Elizabeth Gould (1804 – 1841), a natural history artist, was born in Ramsgate, England, the daughter of Nicholas Coxen, and member of a family largely devoted to the army and the sea. Trained in the arts of drawing, languages and music, Gould became a governess with a family in London where she met John Gould. They married in 1829, aged 24, and had four children. In 1838, John Gould resolved to extend his ornithological studies by visiting Australia. This was a decision partly prompted by the fact that Elizabeth had two brothers in New South Wales.
Facing a severe wrench in agreeing to accompany her husband to Australia, Mrs Gould left her three youngest children with her mother and took the eldest, Henry, aged 7, on the journey, together with a nephew of 15, Henry Coxen, who later became a prosperous pastoralist in Queensland.
John Gould couldn’t have picked a wife more perfectly suited to his career ambitions. Elizabeth was patient, hard-working, loyal, obedient – and most importantly, brimming with artistic talent. This was a quality that John himself sorely lacked.
Further biographical information here.
About The Birds of Australia (1840-1848)
The Birds of Australia (1840-1848) was the first comprehensive survey of the birds of Australia, featuring a seven-volume collection of hand-coloured illustrations led by English ornithologist and publisher John Gould. Featuring descriptions of over 681 species, 328 of which were new to science, the Birds of Australia collection interwove art and science in equal measure to produce over 600 and-coloured plates of Australian birds, today regarded as among the finest examples of bird illustrations ever published. Led by John Gould, the illustrations feature works by a number of artists including Gould’s wife Elizabeth, Edward Lear, H.C. Richter, William Hart, and Joseph Wolf, created through a combination of drawing, watercolour and lithography.
- 22 March to 12 June 2023 – Newcastle Museum Forecourt, Newcastle, NSW
- 30 June to 27 August 2023 – Tamworth Library & Regional Gallery Forecourt, Tamworth, NSW
- 1 September to 26 November – Orange Regional Museum & Gallery Forecourt, Orange, NSW
- December 2023 to February 2024 – Batemans Bay, NSW
- April to June 2024 – Albury Library Museum, Albury, NSW
- July to September 2024 – Grafton, NSW
- October to December 2024 – Port Macquarie, NSW
- January to March 2025 – Blue Mountains, NSW
About the Australian Museum
The Australian Museum (AM) was founded in 1827 and is the nation’s first museum. It is internationally recognised as a natural science and culture institution focused on Australia and the Pacific. As custodian of more than 21.9 million objects and specimens, the AM is uniquely positioned to provide a greater understanding of the region through its scientific research, exhibitions and public and education programs.
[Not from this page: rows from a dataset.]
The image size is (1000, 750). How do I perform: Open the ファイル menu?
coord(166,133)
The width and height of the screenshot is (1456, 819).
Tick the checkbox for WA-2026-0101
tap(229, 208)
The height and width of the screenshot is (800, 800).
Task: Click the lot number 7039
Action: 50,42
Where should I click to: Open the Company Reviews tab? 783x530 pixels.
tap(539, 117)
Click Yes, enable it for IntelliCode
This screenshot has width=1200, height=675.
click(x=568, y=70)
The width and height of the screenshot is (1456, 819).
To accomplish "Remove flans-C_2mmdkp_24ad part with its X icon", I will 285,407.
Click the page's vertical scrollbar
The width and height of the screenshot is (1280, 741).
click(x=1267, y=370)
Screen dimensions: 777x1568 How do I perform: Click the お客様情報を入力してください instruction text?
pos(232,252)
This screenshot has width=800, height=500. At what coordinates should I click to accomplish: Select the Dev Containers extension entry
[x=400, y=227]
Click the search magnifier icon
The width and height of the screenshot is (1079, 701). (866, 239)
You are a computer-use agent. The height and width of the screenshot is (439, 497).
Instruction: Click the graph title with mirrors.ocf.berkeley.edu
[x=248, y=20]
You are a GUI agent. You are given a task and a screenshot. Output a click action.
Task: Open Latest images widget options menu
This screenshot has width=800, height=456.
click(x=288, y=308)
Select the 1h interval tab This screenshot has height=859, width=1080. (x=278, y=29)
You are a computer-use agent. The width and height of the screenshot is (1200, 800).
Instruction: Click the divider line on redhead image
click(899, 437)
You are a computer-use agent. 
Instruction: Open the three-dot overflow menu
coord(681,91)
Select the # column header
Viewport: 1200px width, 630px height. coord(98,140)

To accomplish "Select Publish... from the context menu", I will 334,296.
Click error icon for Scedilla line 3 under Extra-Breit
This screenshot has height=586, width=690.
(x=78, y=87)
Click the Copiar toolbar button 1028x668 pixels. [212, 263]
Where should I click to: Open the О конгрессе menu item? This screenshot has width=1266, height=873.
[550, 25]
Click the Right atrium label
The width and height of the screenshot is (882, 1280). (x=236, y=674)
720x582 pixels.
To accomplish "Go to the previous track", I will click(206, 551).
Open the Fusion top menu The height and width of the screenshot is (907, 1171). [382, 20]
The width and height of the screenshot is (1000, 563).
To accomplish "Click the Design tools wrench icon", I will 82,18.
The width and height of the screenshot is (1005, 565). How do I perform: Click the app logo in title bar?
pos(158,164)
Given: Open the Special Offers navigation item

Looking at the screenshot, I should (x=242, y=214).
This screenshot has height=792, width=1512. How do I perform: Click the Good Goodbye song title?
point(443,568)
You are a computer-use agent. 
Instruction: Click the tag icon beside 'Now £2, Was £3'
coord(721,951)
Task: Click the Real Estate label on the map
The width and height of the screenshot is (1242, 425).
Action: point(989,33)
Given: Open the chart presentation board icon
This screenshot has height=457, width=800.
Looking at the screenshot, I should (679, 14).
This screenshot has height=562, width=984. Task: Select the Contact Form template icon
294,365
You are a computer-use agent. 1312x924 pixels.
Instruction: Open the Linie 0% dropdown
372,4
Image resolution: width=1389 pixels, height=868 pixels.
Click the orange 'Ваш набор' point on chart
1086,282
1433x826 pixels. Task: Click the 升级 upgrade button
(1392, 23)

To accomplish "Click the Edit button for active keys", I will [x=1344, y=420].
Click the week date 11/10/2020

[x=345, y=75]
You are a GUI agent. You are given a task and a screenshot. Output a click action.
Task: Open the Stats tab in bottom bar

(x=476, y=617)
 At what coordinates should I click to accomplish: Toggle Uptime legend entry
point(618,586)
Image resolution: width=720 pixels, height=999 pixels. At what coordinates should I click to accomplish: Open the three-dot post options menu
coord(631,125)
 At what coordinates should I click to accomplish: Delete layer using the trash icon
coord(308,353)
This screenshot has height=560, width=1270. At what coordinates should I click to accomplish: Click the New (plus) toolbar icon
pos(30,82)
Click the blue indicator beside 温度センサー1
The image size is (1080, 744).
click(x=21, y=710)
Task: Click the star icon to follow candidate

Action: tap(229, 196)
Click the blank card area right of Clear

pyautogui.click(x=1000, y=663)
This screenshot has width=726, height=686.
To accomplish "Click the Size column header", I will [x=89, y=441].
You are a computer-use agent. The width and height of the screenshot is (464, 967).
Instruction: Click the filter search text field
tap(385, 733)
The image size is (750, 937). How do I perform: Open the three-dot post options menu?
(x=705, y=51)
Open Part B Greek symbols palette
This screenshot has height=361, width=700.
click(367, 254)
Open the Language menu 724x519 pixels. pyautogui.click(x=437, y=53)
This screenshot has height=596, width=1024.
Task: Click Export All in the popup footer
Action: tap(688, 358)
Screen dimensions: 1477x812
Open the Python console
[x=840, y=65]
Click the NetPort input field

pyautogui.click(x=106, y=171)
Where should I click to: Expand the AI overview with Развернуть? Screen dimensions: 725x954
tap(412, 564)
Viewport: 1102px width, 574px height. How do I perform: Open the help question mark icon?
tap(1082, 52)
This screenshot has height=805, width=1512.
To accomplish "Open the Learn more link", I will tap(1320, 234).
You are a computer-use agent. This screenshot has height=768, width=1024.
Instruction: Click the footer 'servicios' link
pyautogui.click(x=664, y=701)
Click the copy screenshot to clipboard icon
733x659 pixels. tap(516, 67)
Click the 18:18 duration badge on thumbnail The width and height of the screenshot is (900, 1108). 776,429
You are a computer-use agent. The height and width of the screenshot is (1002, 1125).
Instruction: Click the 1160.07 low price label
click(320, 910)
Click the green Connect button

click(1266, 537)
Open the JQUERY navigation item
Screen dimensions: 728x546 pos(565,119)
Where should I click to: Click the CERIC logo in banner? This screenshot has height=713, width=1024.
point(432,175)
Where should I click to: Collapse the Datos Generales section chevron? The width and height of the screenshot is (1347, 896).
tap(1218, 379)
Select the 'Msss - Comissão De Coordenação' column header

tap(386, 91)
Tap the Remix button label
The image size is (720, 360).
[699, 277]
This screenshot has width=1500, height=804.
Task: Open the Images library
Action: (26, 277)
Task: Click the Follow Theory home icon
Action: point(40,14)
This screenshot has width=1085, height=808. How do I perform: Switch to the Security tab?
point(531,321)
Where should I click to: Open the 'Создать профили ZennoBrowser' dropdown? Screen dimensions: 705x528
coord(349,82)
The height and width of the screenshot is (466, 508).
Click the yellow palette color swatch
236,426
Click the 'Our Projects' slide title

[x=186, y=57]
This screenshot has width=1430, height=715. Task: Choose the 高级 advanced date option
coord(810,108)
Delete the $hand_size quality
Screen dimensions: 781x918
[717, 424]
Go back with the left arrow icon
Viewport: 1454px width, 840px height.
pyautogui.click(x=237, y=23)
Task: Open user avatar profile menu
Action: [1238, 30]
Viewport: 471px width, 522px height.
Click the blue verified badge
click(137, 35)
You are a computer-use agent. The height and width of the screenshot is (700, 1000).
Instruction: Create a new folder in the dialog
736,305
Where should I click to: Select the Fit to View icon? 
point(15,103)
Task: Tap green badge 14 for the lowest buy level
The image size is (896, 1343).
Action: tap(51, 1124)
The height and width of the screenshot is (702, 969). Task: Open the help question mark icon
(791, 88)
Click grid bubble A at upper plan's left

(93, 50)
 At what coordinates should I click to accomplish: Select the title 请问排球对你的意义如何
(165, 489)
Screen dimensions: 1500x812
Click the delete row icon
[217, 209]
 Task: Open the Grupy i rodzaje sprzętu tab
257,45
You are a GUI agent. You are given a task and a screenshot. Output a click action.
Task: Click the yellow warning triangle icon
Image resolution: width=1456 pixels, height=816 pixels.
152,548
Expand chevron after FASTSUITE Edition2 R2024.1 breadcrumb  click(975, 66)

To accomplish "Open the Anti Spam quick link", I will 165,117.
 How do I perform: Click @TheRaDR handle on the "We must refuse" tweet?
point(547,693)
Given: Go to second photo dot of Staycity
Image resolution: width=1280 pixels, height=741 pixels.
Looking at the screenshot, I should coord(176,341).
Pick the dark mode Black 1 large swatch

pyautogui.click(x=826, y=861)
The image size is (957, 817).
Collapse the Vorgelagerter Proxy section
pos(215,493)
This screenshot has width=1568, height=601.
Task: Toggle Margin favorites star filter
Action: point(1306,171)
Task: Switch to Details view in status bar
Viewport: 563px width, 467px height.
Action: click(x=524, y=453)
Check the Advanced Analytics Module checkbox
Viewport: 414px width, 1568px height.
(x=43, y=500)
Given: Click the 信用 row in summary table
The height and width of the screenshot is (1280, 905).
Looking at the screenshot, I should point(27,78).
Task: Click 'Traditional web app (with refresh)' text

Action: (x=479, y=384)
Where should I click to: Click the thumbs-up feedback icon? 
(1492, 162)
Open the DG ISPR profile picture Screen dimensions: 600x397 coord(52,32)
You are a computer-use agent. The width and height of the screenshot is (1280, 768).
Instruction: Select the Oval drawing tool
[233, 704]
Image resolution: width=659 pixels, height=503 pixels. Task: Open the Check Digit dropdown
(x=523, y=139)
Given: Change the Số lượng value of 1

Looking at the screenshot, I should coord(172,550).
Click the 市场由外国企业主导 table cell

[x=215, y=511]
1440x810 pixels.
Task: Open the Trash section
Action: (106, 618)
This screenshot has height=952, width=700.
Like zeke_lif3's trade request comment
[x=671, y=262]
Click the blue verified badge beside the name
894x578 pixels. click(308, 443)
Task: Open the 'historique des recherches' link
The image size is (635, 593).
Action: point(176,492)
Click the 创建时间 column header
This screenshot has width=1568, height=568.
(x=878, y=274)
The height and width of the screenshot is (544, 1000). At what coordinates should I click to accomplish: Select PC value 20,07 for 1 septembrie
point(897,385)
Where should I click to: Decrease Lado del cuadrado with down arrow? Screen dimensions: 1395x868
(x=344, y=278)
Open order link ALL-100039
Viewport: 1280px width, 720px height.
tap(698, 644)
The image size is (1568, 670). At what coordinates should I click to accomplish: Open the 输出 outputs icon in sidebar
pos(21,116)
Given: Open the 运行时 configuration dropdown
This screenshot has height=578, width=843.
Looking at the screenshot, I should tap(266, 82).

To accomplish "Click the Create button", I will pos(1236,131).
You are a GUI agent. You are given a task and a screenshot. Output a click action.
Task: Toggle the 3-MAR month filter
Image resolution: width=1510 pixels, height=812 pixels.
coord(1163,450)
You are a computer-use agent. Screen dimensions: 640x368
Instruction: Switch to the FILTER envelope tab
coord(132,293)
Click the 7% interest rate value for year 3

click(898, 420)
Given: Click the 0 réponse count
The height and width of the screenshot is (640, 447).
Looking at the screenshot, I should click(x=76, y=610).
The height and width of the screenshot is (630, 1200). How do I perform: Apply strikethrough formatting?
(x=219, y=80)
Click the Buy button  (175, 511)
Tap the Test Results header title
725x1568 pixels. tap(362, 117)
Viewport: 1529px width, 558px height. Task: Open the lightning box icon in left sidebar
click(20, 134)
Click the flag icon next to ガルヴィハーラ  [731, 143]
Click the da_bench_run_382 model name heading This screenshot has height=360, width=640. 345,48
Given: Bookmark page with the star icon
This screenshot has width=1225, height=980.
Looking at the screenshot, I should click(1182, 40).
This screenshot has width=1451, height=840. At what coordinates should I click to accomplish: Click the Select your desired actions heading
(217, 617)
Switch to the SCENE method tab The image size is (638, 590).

Through the Australian Museum Research Institute (AMRI), the AM also plays a leading role in conserving Australia’s biodiversity through understanding the environmental impacts of climate change, potential security threats and invasive species.
About ESEM Projects
ESEM Projects are a leading digital curation and storytelling practice who work with cultural institutions and communities to bring unique digital experiences into the public domain.
Working across technologies and mediums, Esem Projects lead multi-disciplinary teams to bring historical collections and stories to life, facilitating new creative conversations between past, present and future places and communities.
In 2020 Esem Projects launched STORYBOX, a 3D storytelling cube designed to facilitate shared digital storytelling programs in public precincts. Working with the Australian Museum to launch Birds of Australia as a travelling digital installation on STORYBOX, Directors Sarah Barns and Michael Killalea have explored the potentials of multi-sensory, interactive storytelling to revisit the iconic Birds of Australia illustrations by John Gould, reflecting on contemporary insights and challenges facing Australia's unique and fragile native bird life.